**What you should do:** Repeat only the stretch of lines below that runs from the line with "At what coordinates should I click to accomplish: Select" through the line with "Click the 减极性 polarity value", unaltered.

*****

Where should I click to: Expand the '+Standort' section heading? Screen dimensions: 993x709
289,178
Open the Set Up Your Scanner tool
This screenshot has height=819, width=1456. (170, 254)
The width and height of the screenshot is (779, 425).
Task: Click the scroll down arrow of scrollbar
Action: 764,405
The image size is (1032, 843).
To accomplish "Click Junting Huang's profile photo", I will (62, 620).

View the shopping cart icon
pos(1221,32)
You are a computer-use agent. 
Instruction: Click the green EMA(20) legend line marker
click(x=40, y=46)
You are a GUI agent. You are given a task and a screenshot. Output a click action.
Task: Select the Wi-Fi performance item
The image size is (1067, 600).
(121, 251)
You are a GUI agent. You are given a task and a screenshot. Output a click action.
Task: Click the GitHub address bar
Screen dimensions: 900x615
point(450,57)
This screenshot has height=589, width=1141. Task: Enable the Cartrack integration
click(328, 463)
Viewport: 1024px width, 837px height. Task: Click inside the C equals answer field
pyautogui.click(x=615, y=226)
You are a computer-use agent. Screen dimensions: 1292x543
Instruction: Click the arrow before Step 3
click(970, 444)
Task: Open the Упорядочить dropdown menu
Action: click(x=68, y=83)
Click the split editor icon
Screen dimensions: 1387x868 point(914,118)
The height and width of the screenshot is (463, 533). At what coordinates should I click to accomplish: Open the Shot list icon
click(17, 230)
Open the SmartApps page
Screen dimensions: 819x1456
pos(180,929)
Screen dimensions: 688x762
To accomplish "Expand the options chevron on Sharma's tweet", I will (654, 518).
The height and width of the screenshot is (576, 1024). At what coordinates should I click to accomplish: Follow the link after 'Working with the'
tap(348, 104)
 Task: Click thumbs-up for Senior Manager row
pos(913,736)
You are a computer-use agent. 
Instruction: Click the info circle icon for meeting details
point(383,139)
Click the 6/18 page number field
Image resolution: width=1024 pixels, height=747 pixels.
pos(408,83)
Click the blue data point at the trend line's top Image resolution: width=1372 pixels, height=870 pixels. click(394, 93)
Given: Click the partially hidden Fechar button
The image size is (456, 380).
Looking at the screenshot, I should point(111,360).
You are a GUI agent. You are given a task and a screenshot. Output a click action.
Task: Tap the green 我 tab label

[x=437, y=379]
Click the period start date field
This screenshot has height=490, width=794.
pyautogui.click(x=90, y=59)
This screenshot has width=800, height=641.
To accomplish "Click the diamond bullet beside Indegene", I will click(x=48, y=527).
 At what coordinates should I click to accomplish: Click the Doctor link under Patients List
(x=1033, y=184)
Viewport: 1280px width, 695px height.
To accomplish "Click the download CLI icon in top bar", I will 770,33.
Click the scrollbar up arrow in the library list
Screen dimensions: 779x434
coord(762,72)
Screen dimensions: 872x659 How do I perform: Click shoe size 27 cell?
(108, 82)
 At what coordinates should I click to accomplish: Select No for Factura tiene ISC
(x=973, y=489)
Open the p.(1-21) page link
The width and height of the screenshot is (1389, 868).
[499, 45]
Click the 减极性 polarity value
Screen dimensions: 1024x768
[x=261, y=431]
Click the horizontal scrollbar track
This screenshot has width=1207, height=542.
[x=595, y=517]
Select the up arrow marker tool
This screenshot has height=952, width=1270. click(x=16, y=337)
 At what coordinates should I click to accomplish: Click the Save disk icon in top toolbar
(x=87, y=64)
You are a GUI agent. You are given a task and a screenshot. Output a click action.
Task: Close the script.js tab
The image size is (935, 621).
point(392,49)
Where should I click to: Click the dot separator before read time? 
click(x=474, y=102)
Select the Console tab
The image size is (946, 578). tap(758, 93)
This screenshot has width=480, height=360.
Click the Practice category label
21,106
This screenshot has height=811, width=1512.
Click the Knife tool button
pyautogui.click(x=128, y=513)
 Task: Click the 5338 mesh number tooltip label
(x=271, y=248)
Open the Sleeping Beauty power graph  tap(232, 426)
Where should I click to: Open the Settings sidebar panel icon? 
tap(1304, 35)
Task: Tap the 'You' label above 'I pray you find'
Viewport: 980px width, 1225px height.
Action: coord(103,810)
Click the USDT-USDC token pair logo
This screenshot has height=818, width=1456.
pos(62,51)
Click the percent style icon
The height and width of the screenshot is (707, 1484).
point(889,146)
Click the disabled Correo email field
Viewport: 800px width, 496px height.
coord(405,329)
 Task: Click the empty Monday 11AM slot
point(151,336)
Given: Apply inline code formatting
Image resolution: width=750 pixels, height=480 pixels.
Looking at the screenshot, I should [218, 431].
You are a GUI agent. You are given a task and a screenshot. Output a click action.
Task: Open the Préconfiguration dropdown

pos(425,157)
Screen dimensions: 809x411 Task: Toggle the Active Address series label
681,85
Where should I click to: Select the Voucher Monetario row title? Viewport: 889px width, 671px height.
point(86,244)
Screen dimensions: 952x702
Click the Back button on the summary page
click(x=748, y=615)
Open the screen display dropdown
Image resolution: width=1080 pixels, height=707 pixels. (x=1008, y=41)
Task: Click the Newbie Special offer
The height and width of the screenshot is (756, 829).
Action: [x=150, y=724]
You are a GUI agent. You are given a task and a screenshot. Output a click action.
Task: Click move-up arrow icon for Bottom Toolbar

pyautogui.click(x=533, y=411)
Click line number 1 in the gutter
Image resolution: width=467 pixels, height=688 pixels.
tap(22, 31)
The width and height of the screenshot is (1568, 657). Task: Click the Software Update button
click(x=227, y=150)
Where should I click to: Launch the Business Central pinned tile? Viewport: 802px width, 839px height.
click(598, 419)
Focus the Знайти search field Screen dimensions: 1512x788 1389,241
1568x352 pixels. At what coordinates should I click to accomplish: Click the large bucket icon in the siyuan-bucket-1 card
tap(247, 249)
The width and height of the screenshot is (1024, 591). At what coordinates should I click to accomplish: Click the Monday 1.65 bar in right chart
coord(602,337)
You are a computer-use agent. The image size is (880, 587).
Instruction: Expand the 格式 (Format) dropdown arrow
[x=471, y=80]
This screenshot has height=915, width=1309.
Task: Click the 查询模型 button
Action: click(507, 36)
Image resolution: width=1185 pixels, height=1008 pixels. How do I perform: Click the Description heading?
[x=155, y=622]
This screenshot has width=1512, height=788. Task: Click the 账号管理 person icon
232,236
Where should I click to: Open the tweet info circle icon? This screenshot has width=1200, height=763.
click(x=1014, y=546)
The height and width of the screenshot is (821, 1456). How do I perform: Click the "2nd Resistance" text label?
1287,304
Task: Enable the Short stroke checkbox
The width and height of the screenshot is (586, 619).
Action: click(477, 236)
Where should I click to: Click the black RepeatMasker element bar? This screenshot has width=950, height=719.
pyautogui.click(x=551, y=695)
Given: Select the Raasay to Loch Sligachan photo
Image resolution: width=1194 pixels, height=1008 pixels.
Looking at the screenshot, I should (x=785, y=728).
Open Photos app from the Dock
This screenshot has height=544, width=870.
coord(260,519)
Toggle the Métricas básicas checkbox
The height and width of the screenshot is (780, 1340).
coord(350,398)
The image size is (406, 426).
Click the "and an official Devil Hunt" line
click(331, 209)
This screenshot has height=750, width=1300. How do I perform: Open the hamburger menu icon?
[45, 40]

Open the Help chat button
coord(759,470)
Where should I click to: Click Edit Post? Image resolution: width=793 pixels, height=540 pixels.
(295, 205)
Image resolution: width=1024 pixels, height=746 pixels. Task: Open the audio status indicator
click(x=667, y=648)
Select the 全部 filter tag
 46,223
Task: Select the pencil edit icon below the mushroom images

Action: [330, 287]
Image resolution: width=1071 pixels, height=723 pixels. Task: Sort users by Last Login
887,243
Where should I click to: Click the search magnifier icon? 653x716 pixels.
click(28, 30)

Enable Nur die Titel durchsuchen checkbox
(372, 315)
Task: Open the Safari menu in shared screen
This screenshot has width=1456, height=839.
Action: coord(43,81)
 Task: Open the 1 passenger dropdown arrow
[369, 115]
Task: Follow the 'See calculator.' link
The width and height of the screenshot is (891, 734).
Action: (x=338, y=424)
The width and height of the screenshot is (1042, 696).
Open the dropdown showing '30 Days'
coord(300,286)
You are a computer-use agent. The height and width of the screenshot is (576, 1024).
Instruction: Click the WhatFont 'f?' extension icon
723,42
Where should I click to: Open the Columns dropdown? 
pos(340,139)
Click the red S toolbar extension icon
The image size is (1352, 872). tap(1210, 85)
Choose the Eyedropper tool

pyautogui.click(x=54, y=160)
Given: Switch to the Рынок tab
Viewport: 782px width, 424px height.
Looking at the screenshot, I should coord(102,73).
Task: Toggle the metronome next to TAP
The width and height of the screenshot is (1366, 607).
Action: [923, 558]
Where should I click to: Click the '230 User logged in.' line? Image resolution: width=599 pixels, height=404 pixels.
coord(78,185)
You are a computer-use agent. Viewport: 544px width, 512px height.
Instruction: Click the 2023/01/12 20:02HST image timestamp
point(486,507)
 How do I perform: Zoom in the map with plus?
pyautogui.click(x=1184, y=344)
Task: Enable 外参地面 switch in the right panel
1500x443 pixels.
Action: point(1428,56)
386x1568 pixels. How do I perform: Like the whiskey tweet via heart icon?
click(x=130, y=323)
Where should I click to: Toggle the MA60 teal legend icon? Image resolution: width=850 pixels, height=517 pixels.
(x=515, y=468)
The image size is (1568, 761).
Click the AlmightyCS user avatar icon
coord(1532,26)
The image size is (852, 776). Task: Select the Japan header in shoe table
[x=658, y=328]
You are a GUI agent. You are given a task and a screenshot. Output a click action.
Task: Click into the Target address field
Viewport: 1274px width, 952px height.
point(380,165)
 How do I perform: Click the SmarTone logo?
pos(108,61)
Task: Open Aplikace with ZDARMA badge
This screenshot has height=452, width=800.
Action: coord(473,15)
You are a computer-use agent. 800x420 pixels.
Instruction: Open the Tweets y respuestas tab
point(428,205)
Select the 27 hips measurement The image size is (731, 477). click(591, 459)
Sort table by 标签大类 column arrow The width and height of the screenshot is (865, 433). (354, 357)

*****

**Written reply:**
 At what coordinates should I click to accomplish: Select No for Factura tiene ISC
(x=973, y=489)
Open the p.(1-21) page link
The width and height of the screenshot is (1389, 868).
[499, 45]
Click the 减极性 polarity value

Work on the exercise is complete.